Chapitre 7 : Stay

828 75 60
                                    


Un silence pesant régnait dans la cuisine de la famille Joly, alors que les trois femmes décortiquaient des arrêtes du poisson dans leur assiette. Cécile de ses ongles parfaitement manucurés, Anna avec dégout car elle haïssait se dire qu'elle mangeait des êtres vivants et Ophélie avec l'indifférence naturelle d'une personne se nourrissant d'un poisson. Comme à leur habitude, depuis le départ de Marc, le repas était silencieux, presque pesant.

— Vous faites quoi le week-end prochain ? Les interrogea Cécile pour lancer un sujet de conversation.

— Je vais le passer chez Eva, répondit Ophélie, Il y a une soirée au Palace. Je serais plus proche du centre comme ça.

L'évocation de l'hôtel particulier de Noah réveilla sa grande sœur de ses pensées et Anna répéta, surprise :

— Le Palace ? Tu es invitée ?

— Ouais, marmonna vaguement Ophélie, ce qui laissait clairement suggérer une réponse négative.

— Tu ne connais même pas le fils du propriétaire, ajouta Anna, Comment tu pourrais être invitée ?

— J'ai déjà été invitée là-bas pour le Nouvel An, je te signale, la nargua sa petite-sœur, Ce qui n'était pas ton cas, il me semble.

— C'est faux, j'étais aussi invitée. J'ai juste décidé de ne pas y aller.

— Bien sûr ! Pouffa Ophélie en levant les yeux au ciel, Je suis persuadée que personne dans ton lycée ne connait ton existence.

— Les filles... Marmonna Cécile, excédée que chacune de leur conversation ne tourne au règlement de compte.

— Tu ne sais pas de quoi tu parles, cracha Anna en ignorant sa mère.

Au fond, la jeune fille se fichait de ce que pensait sa sœur ou non. Elle n'avait pas besoin de se justifier auprès de cette gamine insolente et prétentieuse. Même si Anna aurait adoré lui clouer le bec en lui racontant que son « chéri » de Noah Khan était déjà venu chez eux pour partager une pizza avec elle, Anna réussit à se retenir. Elle ignorait ce que trafiquait Noah et elle ne voulait pas donner à sa petite-sœur une autre raison de se foutre d'elle. Moins Ophélie en saurait sur sa relation avec Noah, moins elle aurait l'occasion de remuer le couteau dans la plaie quand la véritable personnalité du garçon referait surface.

— Plus que tu ne le crois, ajouta Ophélie bien que, clairement, elle ne savait pas de quoi elle parlait.

Cécile leva les yeux au ciel, exaspérée, et entendit la sonnette de la porte d''entrée retenir. « Sauver par le gong », elle ne pouvait pas rêver mieux.
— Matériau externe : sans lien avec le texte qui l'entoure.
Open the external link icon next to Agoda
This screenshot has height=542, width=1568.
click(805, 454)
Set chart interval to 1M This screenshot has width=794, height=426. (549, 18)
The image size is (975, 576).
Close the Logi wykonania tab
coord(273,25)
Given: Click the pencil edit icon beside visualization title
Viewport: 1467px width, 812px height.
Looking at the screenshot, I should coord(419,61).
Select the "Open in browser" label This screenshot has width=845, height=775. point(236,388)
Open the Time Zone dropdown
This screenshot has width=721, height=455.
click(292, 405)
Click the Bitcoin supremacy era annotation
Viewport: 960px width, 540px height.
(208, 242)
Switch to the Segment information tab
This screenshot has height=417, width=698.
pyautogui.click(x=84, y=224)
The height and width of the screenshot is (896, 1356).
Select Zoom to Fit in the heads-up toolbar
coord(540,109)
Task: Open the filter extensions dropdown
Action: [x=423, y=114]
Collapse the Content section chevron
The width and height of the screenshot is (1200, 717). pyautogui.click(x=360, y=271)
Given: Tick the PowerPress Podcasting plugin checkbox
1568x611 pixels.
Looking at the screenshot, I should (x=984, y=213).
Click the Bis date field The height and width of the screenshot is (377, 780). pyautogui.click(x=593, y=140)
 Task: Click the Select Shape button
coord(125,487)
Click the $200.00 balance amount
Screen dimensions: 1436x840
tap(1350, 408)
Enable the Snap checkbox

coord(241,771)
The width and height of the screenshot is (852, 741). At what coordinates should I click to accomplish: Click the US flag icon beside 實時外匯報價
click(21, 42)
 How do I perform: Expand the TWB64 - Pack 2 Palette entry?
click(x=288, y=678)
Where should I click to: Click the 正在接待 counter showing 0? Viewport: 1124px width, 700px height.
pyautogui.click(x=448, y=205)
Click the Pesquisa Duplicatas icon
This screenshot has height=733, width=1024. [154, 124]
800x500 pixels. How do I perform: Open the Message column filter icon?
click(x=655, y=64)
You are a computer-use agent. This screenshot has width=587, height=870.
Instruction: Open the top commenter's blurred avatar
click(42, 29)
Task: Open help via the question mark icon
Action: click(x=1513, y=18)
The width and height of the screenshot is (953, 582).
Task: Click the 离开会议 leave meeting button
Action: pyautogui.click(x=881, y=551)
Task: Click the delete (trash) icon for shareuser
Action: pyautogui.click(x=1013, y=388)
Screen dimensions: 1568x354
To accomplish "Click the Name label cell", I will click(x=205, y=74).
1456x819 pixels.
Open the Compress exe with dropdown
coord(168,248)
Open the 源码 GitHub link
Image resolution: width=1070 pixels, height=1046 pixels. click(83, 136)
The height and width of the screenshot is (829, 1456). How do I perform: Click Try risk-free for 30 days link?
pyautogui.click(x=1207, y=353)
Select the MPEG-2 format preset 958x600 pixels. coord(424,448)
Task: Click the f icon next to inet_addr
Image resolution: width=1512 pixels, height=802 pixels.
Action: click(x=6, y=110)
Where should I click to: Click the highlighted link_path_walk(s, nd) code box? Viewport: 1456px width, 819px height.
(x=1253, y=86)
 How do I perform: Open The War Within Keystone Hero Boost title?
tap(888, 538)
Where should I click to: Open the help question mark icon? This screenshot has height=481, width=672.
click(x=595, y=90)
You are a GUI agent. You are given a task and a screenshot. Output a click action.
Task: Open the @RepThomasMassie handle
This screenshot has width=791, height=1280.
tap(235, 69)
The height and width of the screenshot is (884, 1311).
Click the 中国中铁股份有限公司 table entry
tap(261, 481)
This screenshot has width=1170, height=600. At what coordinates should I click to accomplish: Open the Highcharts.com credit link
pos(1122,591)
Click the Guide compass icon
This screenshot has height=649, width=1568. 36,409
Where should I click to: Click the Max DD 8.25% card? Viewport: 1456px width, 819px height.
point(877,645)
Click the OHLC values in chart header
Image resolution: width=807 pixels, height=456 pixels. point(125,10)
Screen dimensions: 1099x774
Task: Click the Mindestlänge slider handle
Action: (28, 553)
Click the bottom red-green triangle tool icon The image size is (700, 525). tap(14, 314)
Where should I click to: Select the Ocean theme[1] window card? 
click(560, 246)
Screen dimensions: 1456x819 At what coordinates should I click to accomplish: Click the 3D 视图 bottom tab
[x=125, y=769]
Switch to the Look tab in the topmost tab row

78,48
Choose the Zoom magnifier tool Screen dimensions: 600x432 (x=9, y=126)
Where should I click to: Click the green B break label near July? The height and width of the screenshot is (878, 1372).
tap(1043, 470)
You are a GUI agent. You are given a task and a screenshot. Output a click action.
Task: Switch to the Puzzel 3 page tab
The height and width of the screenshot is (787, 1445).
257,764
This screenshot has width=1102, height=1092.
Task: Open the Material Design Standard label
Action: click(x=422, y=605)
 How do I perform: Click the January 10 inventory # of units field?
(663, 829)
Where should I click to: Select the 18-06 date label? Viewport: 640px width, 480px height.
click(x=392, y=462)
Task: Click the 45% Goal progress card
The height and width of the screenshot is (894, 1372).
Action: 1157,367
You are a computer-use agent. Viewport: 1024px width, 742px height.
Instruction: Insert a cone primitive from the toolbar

— J'y vais ! Se précipita-t-elle en sortant de table, profitant de ce court instant pour souffler un peu de cet interminable repas.

Elle quitta la cuisine alors qu'elle entendait déjà Anna insulter sa sœur et poussa un soupir d'exaspération. Ses deux filles ne s'étaient jamais vraiment entendues, mais le départ de leur père n'avait fait que réanimer leurs différences. Elles étaient tout bonnement insupportables et Cécile ne savait plus quoi faire pour les raisonner.

Arrivée devant la porte, la sonnerie retentit à nouveau et elle sursauta, avant de grommeler :

— Oui, c'est bon, j'arrive !

Cécile ouvrit la porte en grand et s'arrêta, hébétée, devant un garçon qui semblait avoir la vingtaine. Il était grand, brun, la peau basanée et clairement pas désagréable à regarder. Spécialement pour Cécile qui n'avait jamais vraiment caché sa préférence pour les jeunots. Cependant, ses yeux sombres et cernés laissaient apparaître des pupilles dilatées et des paupières gonflées, comme s'il avait pleuré toutes les larmes de son corps. Le jeune homme lui disait vaguement quelque chose, mais Cécile n'arrivait pas à se remémorer où elle l'avait vu.